Published: 1 Nov 2010

By Joe Lederman
FoodLegal Lawyers and Consultants
© Lawmedia Pty Ltd, November 2010

Eco marketing claims or green claims are becoming common marketing strategies. The environmentally sustainable aspects of the product are attractive selling points or can relieve consumer anxieties. Such strategies help companies live up to their corporate social responsibilities and best of all, as they say, it can be good for the environment.

This article examines a recent court case that highlights some of the legal exposures. Although the case is not about a food product, the Australian Competition and Consumer Commission (ACCC) is giving this area its full attention. FoodLegal’s seminar on Monday 29 November 2010 addresses many of the legal issues and implications in great depth.

The Federal Court case of ACCC v Goody Environment Pty Ltd and Nupak Australia Pty Ltd

In July 2010, the Australian Competition and Consumer Commission (ACCC) instituted legal proceedings against Goody Environment Pty Ltd (“Goody Environment”) and Nupak Australia Pty Ltd (“Nupak”) alleging that the companies contravened sections 52 and 53 of the Trade Practices Act 1974 (the TPA) by allegedly having engaged in misleading and deceptive conduct and having allegedly made false representations regarding ‘Goody’ brand plastic bags.

The ACCC claimed that Goody Environment and Nupak made representations that 'Goody' brand plastic bags were biodegradable and compostable in accordance with the Australian Standard 4736:2006 ( Get AS 4736-2006) Biodegradable plastics—Biodegradable plastics suitable for composting and other microbial treatment ("the Australian Standard") and that they complied with the provisions of the Plastic Shopping Bags (Waste Avoidance) Act 2008 (SA) (“The Waste Avoidance Act”) to be sold legally in South Australia.

The ACCC mounted its case on the basis that Nupak Goody Bags did not biodegrade or disintegrate in accordance with the criteria of the Australian Standard and that the plastic material further contained a toxic substance molybdenum in amounts that exceeded the maximum concentration prescribed by the Australian Standard. By reason of its non-compliance with the Australian Standard, the Goody Bags also would not comply with the requirements of the SA Waste Avoidance Act.

On 13 October 2010, by consent, Justice Lander of the Federal Court declared that Nupak contravened section 52 and 53 of the Trade Practices Act 1974 and ordered Nupak to:

  • publish corrective notices on its website and in The Advertiser newspaper;
  • send a letter to each Nupak customer supplied with Goody plastic bags informing them of the orders of the Federal Court and the undertakings given by Nupak;
  • implement a new Trade Practices Compliance and Education Program; and
  • contribute $10,000 towards the ACCC's costs of the proceedings.

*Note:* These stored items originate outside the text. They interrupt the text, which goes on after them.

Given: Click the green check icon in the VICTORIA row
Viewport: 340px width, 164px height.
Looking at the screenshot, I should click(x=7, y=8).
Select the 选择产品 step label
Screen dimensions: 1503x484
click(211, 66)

Complexities and legal risks in green marketing

While proceedings in this case appeared to be moving to a trial set for March 2011, the circumstances have raised a number of interesting issues about the use of eco-labelling and the green marketing of food.

Eco-claims may include many different strategies, and the regulatory scheme within Australia is complex. While the Australia New Zealand Food Standards Code (Food Standards Code) sets out some requirements for mandatory and voluntary labelling of food products, it makes no specific mention of environmental claims.

The Trade Practices Act 1974 including the new Australian Consumer Law can also operate independently with a range of different possible enforcement measures for different types of claims and possible offences.

In addition to other statutory requirements, there are various Australian and international certification schemes and standards, such as the AS 4736:2006 (Get AS 4736-2006) on Biodegradable plastics that was relevant to the Nupak case. The regulatory scheme in Australia over this area of labelling and marketing is a multi-tiered, interactive system with a number of mandatory and industry standards, codes of practice and certifications to be considered.